0 Quote 2012-03-14 22:41
#2 ThinkSmallCell said: 
@Assit Prof: I'm pleased to hear you think that the handover from macro to femto problem is an old one and already solved. I still hear concerns about this from others, and thought I'd highlight this one particular technique. The idea is described in much more detail on the Qualcomm website and in their video - click through to their site to read more detail than the simple summary I gave.

As always, there are many complex issues involved, and my short article above can't address them all in detail.
0 Quote 2012-03-15 07:32
#3 Vichi-apps said: 

Qualcomm is a MSM vendor. Most of the solutions they have proposed (UltraSON, HetNet etc) do not solve the issues caused by small cells. In fact they increase system complexity. Now the reason for increasing MSM complexity is simple.
1.) No one else will be able to make good MSMs (like DO chipsets)
2.) Disturb 3GPP efforts to reduce complexity. (Qualcomm was kicked out of WiMax forum after QCOM bribed consultants to influence 802.16 standard with wrong stuff).

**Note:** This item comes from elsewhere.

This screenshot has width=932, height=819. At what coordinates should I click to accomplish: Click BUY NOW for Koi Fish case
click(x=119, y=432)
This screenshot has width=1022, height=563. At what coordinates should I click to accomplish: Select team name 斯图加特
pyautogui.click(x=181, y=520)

Small cell deployments are eminent. Qualcomm solutions are promising but includes elements which benefit Qcom MSMs. If this conflict of interest is removed, then I guess Qualcomm solutions can be enhanced/built upon to resolve handoff/interfe rence issues.

- Vichi
Learn LTE on the go with vichi-apps
0 Quote 2012-03-18 01:47
#4 ThinkSmallCell said: 
This article certainly stirred some strong feelings! I'm sure that Qualcomm has built up an impressive range of patents in addition to its own products.

The main point I was making was that there are technical solutions to some of the shortcomings of the original 3G specifications, of which this is just one example. Whether this solution is adopted or another is used instead, it's good to see some answers to some of the concerns outstanding.
0 Quote 2012-03-19 22:59
#5 Akanksha said: 
I'm doing thesis in Interference Management in Femtocells. and looking forward to solve the handover problem in Femtocells. Can somebody provide me with some solution for the same.
I need to complete this thesis with its simulation by 27 may.
Looking forward for a favorable reply.